**GESTELLTE AUFGABE**
Wandle die Zeilen aller folgenden Datensätze in eine nummerierte Liste um und lass dabei die Leerzeilen weg.

**VORLIEGENDE DATENSÄTZE**
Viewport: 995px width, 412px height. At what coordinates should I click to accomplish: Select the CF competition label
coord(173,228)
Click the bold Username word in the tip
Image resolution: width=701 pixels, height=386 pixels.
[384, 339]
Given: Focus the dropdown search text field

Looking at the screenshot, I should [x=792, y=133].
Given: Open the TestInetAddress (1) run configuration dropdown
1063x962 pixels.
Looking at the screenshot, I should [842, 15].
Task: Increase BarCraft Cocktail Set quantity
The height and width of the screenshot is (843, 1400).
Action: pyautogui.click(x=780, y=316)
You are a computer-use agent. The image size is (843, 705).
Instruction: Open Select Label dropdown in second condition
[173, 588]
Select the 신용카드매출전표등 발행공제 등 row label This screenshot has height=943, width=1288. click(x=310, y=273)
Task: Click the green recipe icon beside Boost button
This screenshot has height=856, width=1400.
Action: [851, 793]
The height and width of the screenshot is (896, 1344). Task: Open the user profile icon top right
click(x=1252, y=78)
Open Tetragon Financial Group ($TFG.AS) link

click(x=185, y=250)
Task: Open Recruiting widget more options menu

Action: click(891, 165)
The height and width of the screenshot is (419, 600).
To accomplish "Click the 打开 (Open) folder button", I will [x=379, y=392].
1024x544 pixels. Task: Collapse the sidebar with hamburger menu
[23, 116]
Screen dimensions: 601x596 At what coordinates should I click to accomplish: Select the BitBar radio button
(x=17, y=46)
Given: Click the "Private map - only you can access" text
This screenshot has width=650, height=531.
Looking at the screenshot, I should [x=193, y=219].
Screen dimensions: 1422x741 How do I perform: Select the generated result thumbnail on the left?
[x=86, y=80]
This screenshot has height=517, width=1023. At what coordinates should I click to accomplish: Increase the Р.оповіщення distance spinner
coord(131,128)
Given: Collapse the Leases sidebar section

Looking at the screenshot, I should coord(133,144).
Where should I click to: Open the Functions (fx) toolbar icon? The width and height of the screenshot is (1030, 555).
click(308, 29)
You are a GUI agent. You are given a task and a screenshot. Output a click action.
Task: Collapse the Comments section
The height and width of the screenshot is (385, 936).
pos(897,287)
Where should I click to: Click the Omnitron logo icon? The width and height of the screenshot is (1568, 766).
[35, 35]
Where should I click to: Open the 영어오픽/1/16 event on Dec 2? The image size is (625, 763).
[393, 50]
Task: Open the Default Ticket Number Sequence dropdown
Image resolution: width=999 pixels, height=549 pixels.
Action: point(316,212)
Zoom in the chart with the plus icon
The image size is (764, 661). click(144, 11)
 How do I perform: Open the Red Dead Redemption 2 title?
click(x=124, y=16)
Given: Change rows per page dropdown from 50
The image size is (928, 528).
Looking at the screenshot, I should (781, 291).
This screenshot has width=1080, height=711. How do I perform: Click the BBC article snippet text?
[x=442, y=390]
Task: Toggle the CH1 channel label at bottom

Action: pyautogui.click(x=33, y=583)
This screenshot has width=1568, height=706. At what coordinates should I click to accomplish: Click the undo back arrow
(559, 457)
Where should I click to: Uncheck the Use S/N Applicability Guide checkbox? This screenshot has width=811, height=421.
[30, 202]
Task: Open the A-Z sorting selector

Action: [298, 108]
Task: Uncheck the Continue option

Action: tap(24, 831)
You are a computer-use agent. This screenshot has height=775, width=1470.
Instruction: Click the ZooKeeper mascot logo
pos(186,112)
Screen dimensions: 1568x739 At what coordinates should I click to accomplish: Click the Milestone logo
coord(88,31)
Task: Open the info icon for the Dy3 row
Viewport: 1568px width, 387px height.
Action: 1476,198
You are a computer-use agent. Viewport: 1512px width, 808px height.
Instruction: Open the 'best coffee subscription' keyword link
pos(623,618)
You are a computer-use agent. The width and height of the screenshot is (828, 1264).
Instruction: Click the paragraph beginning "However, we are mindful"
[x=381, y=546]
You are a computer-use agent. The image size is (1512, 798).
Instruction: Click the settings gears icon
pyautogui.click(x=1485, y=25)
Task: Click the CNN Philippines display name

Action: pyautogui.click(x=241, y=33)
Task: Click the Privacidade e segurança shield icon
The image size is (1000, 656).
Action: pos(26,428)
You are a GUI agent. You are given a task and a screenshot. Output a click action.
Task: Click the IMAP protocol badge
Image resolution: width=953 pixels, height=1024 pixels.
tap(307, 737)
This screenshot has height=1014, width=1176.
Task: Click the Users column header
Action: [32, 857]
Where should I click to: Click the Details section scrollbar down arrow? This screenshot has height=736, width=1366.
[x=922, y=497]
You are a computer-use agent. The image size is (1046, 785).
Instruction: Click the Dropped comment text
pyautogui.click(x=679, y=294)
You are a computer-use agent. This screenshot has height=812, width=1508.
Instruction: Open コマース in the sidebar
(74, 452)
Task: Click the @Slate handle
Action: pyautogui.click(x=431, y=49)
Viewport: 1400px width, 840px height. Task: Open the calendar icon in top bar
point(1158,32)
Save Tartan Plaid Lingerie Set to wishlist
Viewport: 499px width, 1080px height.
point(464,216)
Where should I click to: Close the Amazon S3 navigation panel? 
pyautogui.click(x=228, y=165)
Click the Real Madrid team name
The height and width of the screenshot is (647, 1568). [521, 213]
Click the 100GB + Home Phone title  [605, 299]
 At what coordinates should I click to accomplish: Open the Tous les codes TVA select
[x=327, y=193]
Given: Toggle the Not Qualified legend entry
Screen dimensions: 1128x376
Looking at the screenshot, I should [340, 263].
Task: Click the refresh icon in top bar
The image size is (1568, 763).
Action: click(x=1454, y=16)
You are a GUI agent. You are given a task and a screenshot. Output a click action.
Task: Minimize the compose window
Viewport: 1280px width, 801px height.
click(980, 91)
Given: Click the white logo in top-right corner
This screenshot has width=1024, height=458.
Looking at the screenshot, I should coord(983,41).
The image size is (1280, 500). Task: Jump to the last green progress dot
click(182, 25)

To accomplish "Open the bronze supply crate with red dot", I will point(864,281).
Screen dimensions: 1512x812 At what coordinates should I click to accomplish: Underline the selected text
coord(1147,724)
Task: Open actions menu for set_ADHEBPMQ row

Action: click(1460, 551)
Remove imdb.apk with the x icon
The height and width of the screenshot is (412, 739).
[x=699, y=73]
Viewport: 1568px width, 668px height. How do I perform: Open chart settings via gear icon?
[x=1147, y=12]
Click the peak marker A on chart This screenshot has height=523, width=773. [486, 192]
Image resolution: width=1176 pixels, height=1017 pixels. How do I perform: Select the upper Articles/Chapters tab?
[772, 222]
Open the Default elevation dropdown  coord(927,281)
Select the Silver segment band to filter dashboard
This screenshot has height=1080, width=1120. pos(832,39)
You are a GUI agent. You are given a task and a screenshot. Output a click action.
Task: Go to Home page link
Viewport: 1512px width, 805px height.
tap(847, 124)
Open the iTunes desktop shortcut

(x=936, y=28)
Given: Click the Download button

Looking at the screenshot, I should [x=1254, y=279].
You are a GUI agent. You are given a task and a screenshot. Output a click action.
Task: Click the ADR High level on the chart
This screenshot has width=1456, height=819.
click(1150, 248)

**ERWARTETE AUSGABE**
1. Viewport: 995px width, 412px height. At what coordinates should I click to accomplish: Select the CF competition label
2. coord(173,228)
3. Click the bold Username word in the tip
4. Image resolution: width=701 pixels, height=386 pixels.
5. [384, 339]
6. Given: Focus the dropdown search text field
7. Looking at the screenshot, I should [x=792, y=133].
8. Given: Open the TestInetAddress (1) run configuration dropdown
9. 1063x962 pixels.
10. Looking at the screenshot, I should [842, 15].
11. Task: Increase BarCraft Cocktail Set quantity
12. The height and width of the screenshot is (843, 1400).
13. Action: pyautogui.click(x=780, y=316)
14. You are a computer-use agent. The image size is (843, 705).
15. Instruction: Open Select Label dropdown in second condition
16. [173, 588]
17. Select the 신용카드매출전표등 발행공제 등 row label This screenshot has height=943, width=1288. click(x=310, y=273)
18. Task: Click the green recipe icon beside Boost button
19. This screenshot has height=856, width=1400.
20. Action: [851, 793]
21. The height and width of the screenshot is (896, 1344). Task: Open the user profile icon top right
22. click(x=1252, y=78)
23. Open Tetragon Financial Group ($TFG.AS) link
24. click(x=185, y=250)
25. Task: Open Recruiting widget more options menu
26. Action: click(891, 165)
27. The height and width of the screenshot is (419, 600).
28. To accomplish "Click the 打开 (Open) folder button", I will [x=379, y=392].
29. 1024x544 pixels. Task: Collapse the sidebar with hamburger menu
30. [23, 116]
31. Screen dimensions: 601x596 At what coordinates should I click to accomplish: Select the BitBar radio button
32. (x=17, y=46)
33. Given: Click the "Private map - only you can access" text
34. This screenshot has width=650, height=531.
35. Looking at the screenshot, I should [x=193, y=219].
36. Screen dimensions: 1422x741 How do I perform: Select the generated result thumbnail on the left?
37. [x=86, y=80]
38. This screenshot has height=517, width=1023. At what coordinates should I click to accomplish: Increase the Р.оповіщення distance spinner
39. coord(131,128)
40. Given: Collapse the Leases sidebar section
41. Looking at the screenshot, I should coord(133,144).
42. Where should I click to: Open the Functions (fx) toolbar icon? The width and height of the screenshot is (1030, 555).
43. click(308, 29)
44. You are a GUI agent. You are given a task and a screenshot. Output a click action.
45. Task: Collapse the Comments section
46. The height and width of the screenshot is (385, 936).
47. pos(897,287)
48. Where should I click to: Click the Omnitron logo icon? The width and height of the screenshot is (1568, 766).
49. [35, 35]
50. Where should I click to: Open the 영어오픽/1/16 event on Dec 2? The image size is (625, 763).
51. [393, 50]
52. Task: Open the Default Ticket Number Sequence dropdown
53. Image resolution: width=999 pixels, height=549 pixels.
54. Action: point(316,212)
55. Zoom in the chart with the plus icon
56. The image size is (764, 661). click(144, 11)
57.  How do I perform: Open the Red Dead Redemption 2 title?
58. click(x=124, y=16)
59. Given: Change rows per page dropdown from 50
60. The image size is (928, 528).
61. Looking at the screenshot, I should (781, 291).
62. This screenshot has width=1080, height=711. How do I perform: Click the BBC article snippet text?
63. [x=442, y=390]
64. Task: Toggle the CH1 channel label at bottom
65. Action: pyautogui.click(x=33, y=583)
66. This screenshot has width=1568, height=706. At what coordinates should I click to accomplish: Click the undo back arrow
67. (559, 457)
68. Where should I click to: Uncheck the Use S/N Applicability Guide checkbox? This screenshot has width=811, height=421.
69. [30, 202]
70. Task: Open the A-Z sorting selector
71. Action: [298, 108]
72. Task: Uncheck the Continue option
73. Action: tap(24, 831)
74. You are a computer-use agent. This screenshot has height=775, width=1470.
75. Instruction: Click the ZooKeeper mascot logo
76. pos(186,112)
77. Screen dimensions: 1568x739 At what coordinates should I click to accomplish: Click the Milestone logo
78. coord(88,31)
79. Task: Open the info icon for the Dy3 row
80. Viewport: 1568px width, 387px height.
81. Action: 1476,198
82. You are a computer-use agent. Viewport: 1512px width, 808px height.
83. Instruction: Open the 'best coffee subscription' keyword link
84. pos(623,618)
85. You are a computer-use agent. The width and height of the screenshot is (828, 1264).
86. Instruction: Click the paragraph beginning "However, we are mindful"
87. [x=381, y=546]
88. You are a computer-use agent. The image size is (1512, 798).
89. Instruction: Click the settings gears icon
90. pyautogui.click(x=1485, y=25)
91. Task: Click the CNN Philippines display name
92. Action: pyautogui.click(x=241, y=33)
93. Task: Click the Privacidade e segurança shield icon
94. The image size is (1000, 656).
95. Action: pos(26,428)
96. You are a GUI agent. You are given a task and a screenshot. Output a click action.
97. Task: Click the IMAP protocol badge
98. Image resolution: width=953 pixels, height=1024 pixels.
99. tap(307, 737)
100. This screenshot has height=1014, width=1176.
101. Task: Click the Users column header
102. Action: [32, 857]
103. Where should I click to: Click the Details section scrollbar down arrow? This screenshot has height=736, width=1366.
104. [x=922, y=497]
105. You are a computer-use agent. The image size is (1046, 785).
106. Instruction: Click the Dropped comment text
107. pyautogui.click(x=679, y=294)
108. You are a computer-use agent. This screenshot has height=812, width=1508.
109. Instruction: Open コマース in the sidebar
110. (74, 452)
111. Task: Click the @Slate handle
112. Action: pyautogui.click(x=431, y=49)
113. Viewport: 1400px width, 840px height. Task: Open the calendar icon in top bar
114. point(1158,32)
115. Save Tartan Plaid Lingerie Set to wishlist
116. Viewport: 499px width, 1080px height.
117. point(464,216)
118. Where should I click to: Close the Amazon S3 navigation panel? 
119. pyautogui.click(x=228, y=165)
120. Click the Real Madrid team name
121. The height and width of the screenshot is (647, 1568). [521, 213]
122. Click the 100GB + Home Phone title  [605, 299]
123.  At what coordinates should I click to accomplish: Open the Tous les codes TVA select
124. [x=327, y=193]
125. Given: Toggle the Not Qualified legend entry
126. Screen dimensions: 1128x376
127. Looking at the screenshot, I should [340, 263].
128. Task: Click the refresh icon in top bar
129. The image size is (1568, 763).
130. Action: click(x=1454, y=16)
131. You are a GUI agent. You are given a task and a screenshot. Output a click action.
132. Task: Minimize the compose window
133. Viewport: 1280px width, 801px height.
134. click(980, 91)
135. Given: Click the white logo in top-right corner
136. This screenshot has width=1024, height=458.
137. Looking at the screenshot, I should coord(983,41).
138. The image size is (1280, 500). Task: Jump to the last green progress dot
139. click(182, 25)
140. To accomplish "Open the bronze supply crate with red dot", I will point(864,281).
141. Screen dimensions: 1512x812 At what coordinates should I click to accomplish: Underline the selected text
142. coord(1147,724)
143. Task: Open actions menu for set_ADHEBPMQ row
144. Action: click(1460, 551)
145. Remove imdb.apk with the x icon
146. The height and width of the screenshot is (412, 739).
147. [x=699, y=73]
148. Viewport: 1568px width, 668px height. How do I perform: Open chart settings via gear icon?
149. [x=1147, y=12]
150. Click the peak marker A on chart This screenshot has height=523, width=773. [486, 192]
151. Image resolution: width=1176 pixels, height=1017 pixels. How do I perform: Select the upper Articles/Chapters tab?
152. [772, 222]
153. Open the Default elevation dropdown  coord(927,281)
154. Select the Silver segment band to filter dashboard
155. This screenshot has height=1080, width=1120. pos(832,39)
156. You are a GUI agent. You are given a task and a screenshot. Output a click action.
157. Task: Go to Home page link
158. Viewport: 1512px width, 805px height.
159. tap(847, 124)
160. Open the iTunes desktop shortcut
161. (x=936, y=28)
162. Given: Click the Download button
163. Looking at the screenshot, I should [x=1254, y=279].
164. You are a GUI agent. You are given a task and a screenshot. Output a click action.
165. Task: Click the ADR High level on the chart
166. This screenshot has width=1456, height=819.
167. click(1150, 248)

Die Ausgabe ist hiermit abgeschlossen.